-- WHAT YOU HAVE TO DO --
Reproduce the rows below word for word, beginning with the first row and stopping after the row that contains "Action: click(47, 213)" with that row included. Leave the pictures out of your reproduction.

-- DATA TO PROCESS --
—————

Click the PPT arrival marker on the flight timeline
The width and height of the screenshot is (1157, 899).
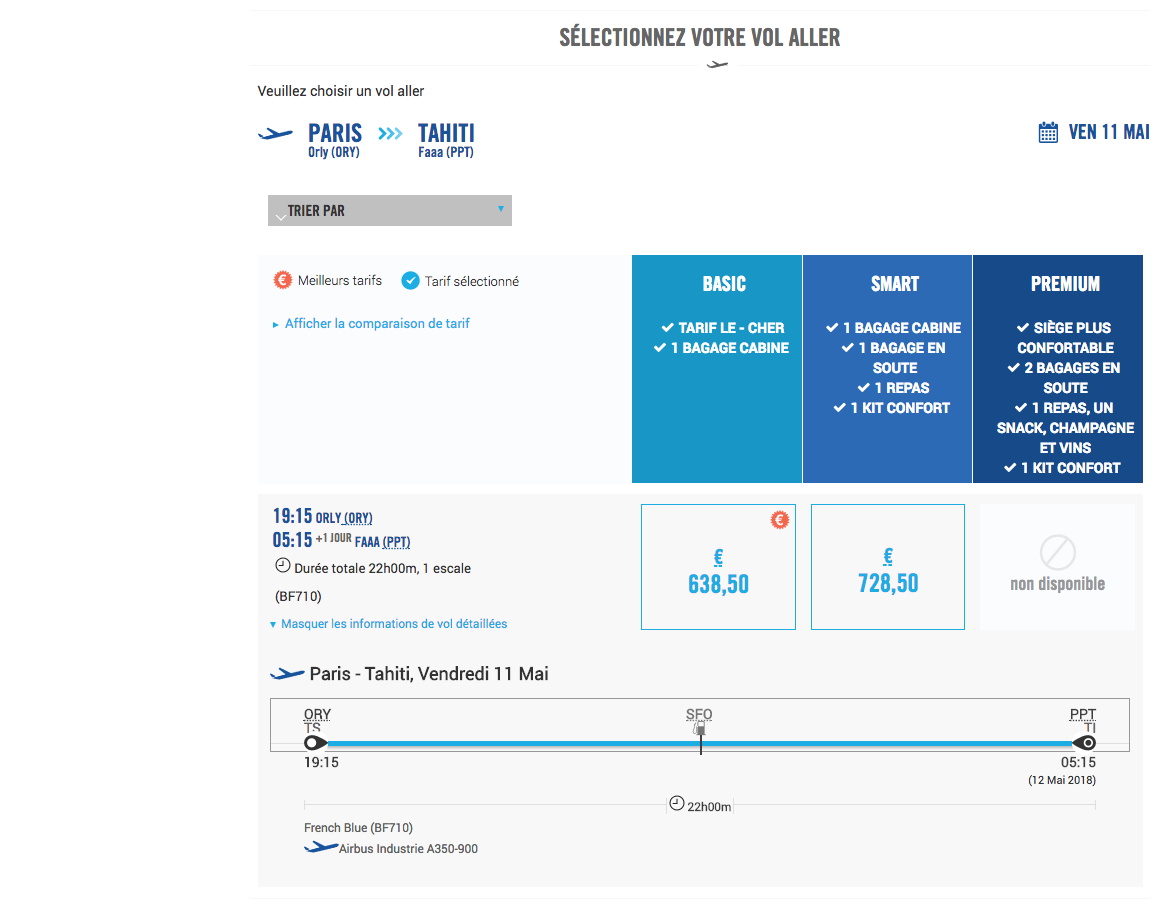tap(1084, 743)
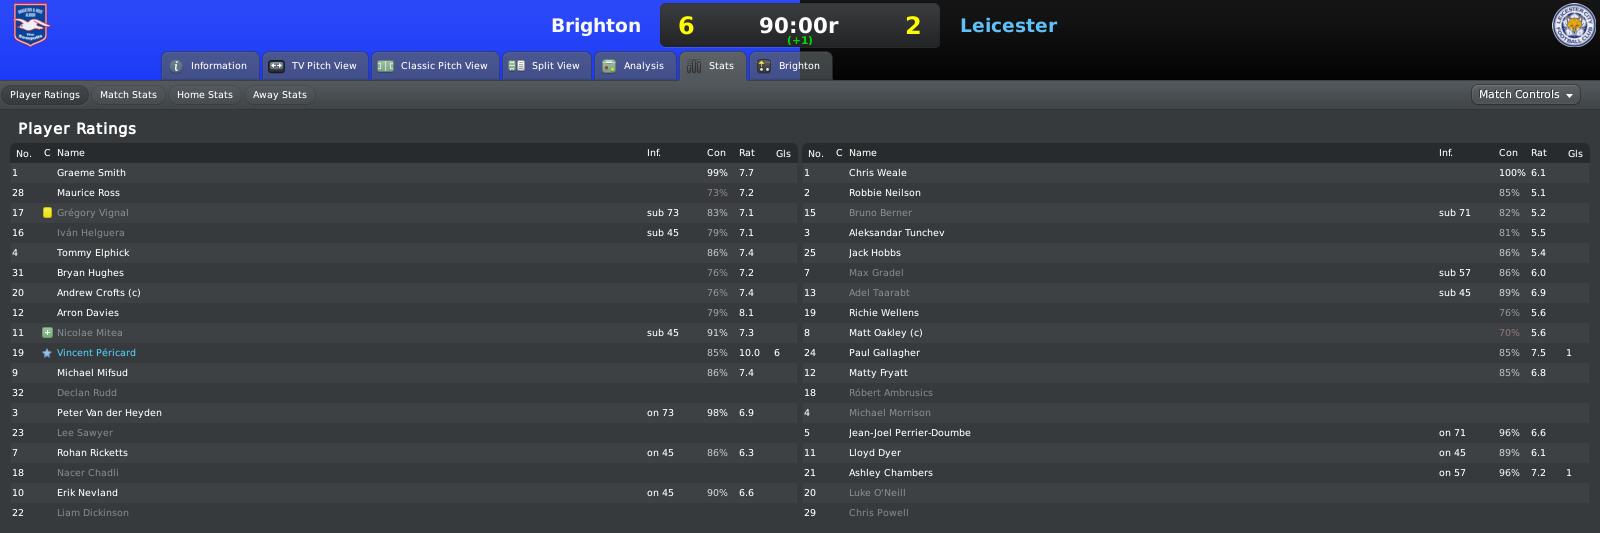Viewport: 1600px width, 533px height.
Task: Click Grégory Vignal's yellow card icon
Action: click(47, 213)
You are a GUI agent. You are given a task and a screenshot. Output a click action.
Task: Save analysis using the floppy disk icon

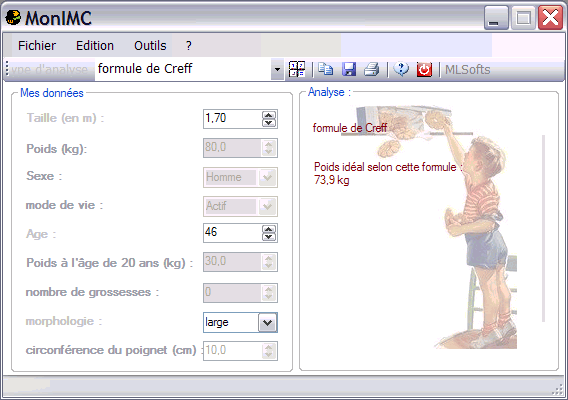point(349,69)
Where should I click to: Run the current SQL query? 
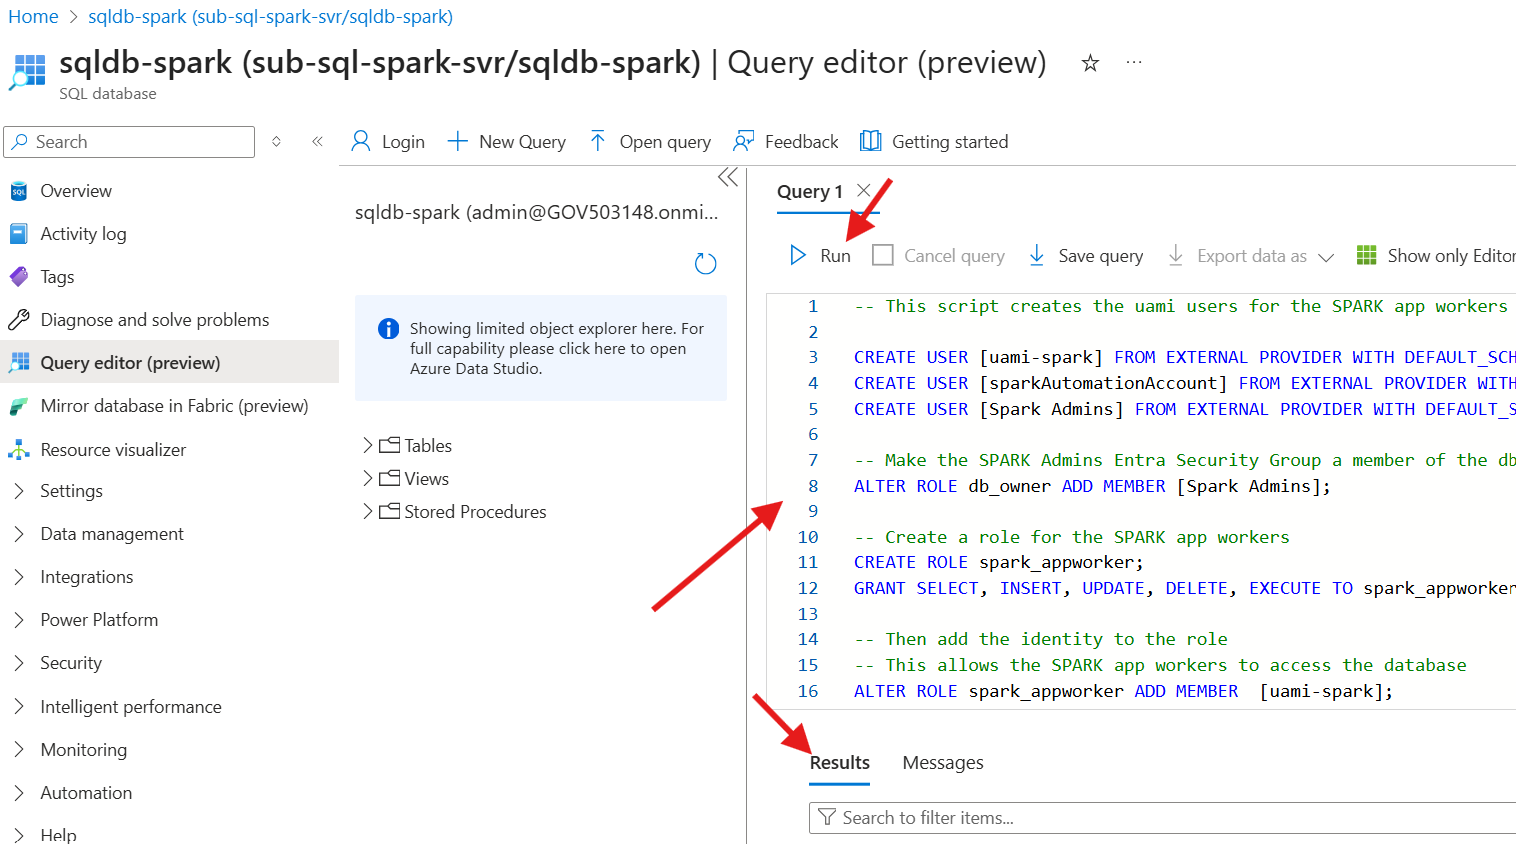[x=820, y=255]

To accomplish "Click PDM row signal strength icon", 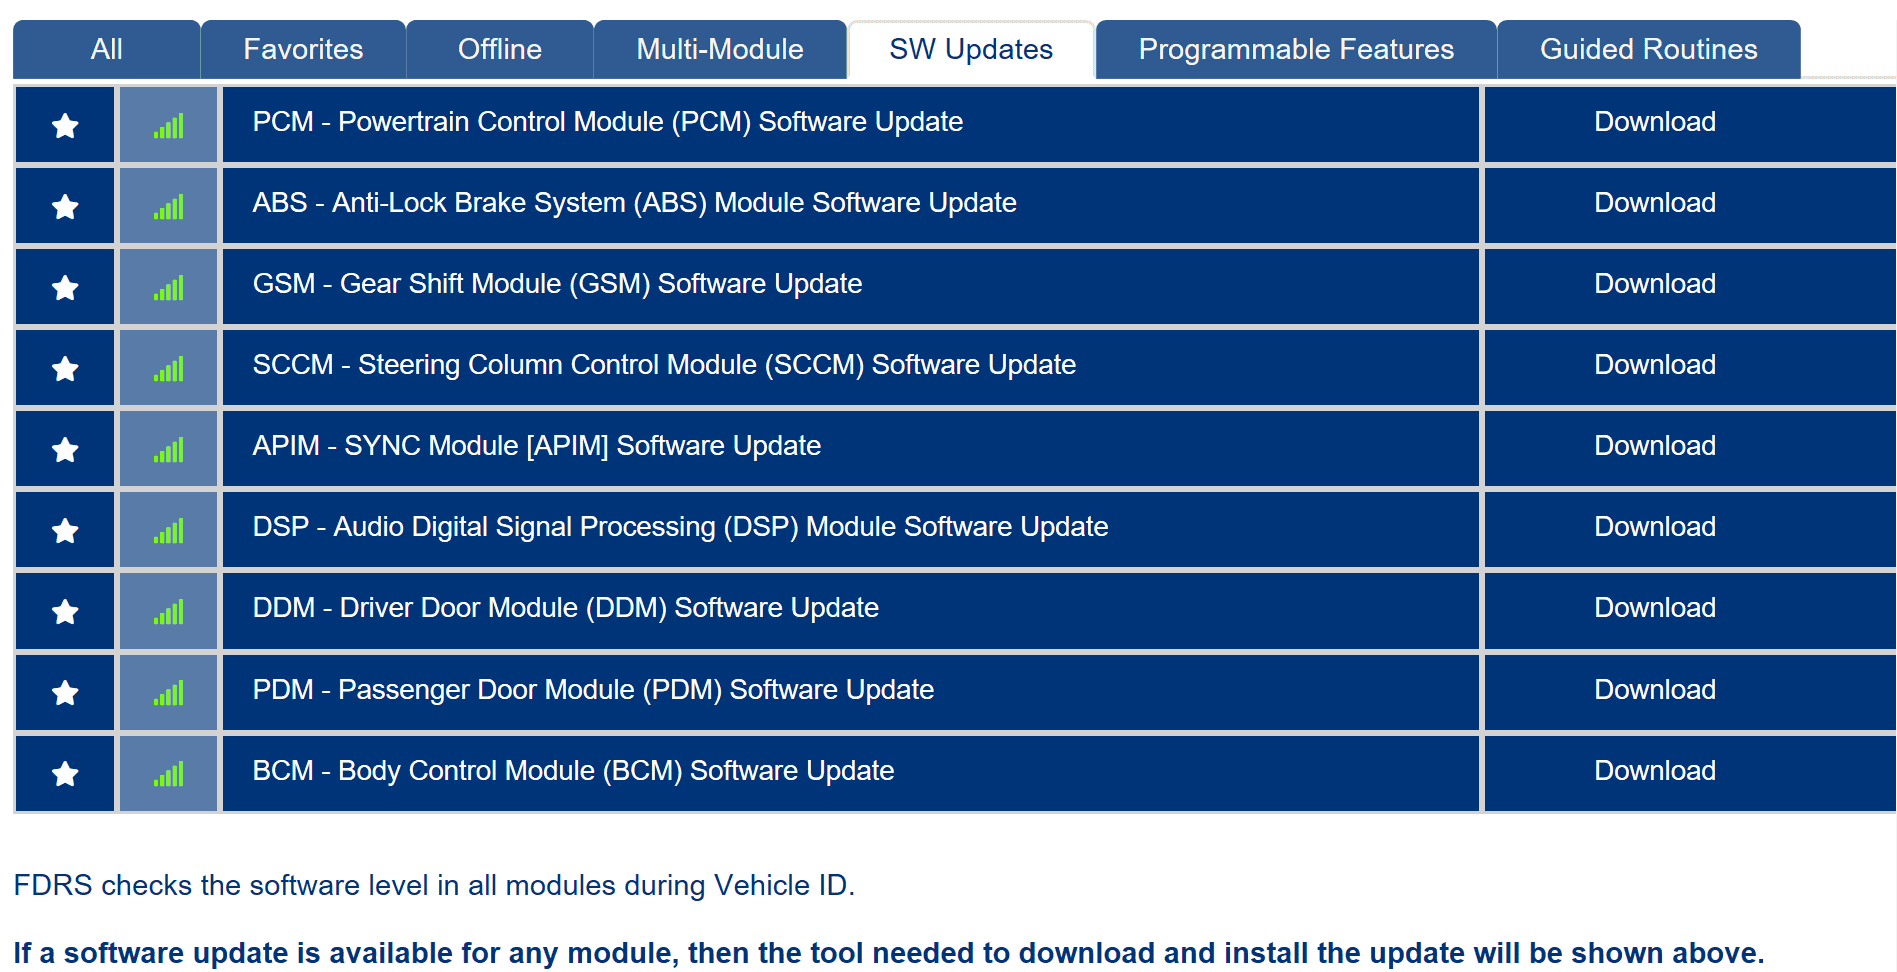I will [x=169, y=693].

—————

-- ANSWER --
Click the PPT arrival marker on the flight timeline
The width and height of the screenshot is (1157, 899).
tap(1084, 743)
Viewport: 1600px width, 533px height.
Task: Click Grégory Vignal's yellow card icon
Action: click(47, 213)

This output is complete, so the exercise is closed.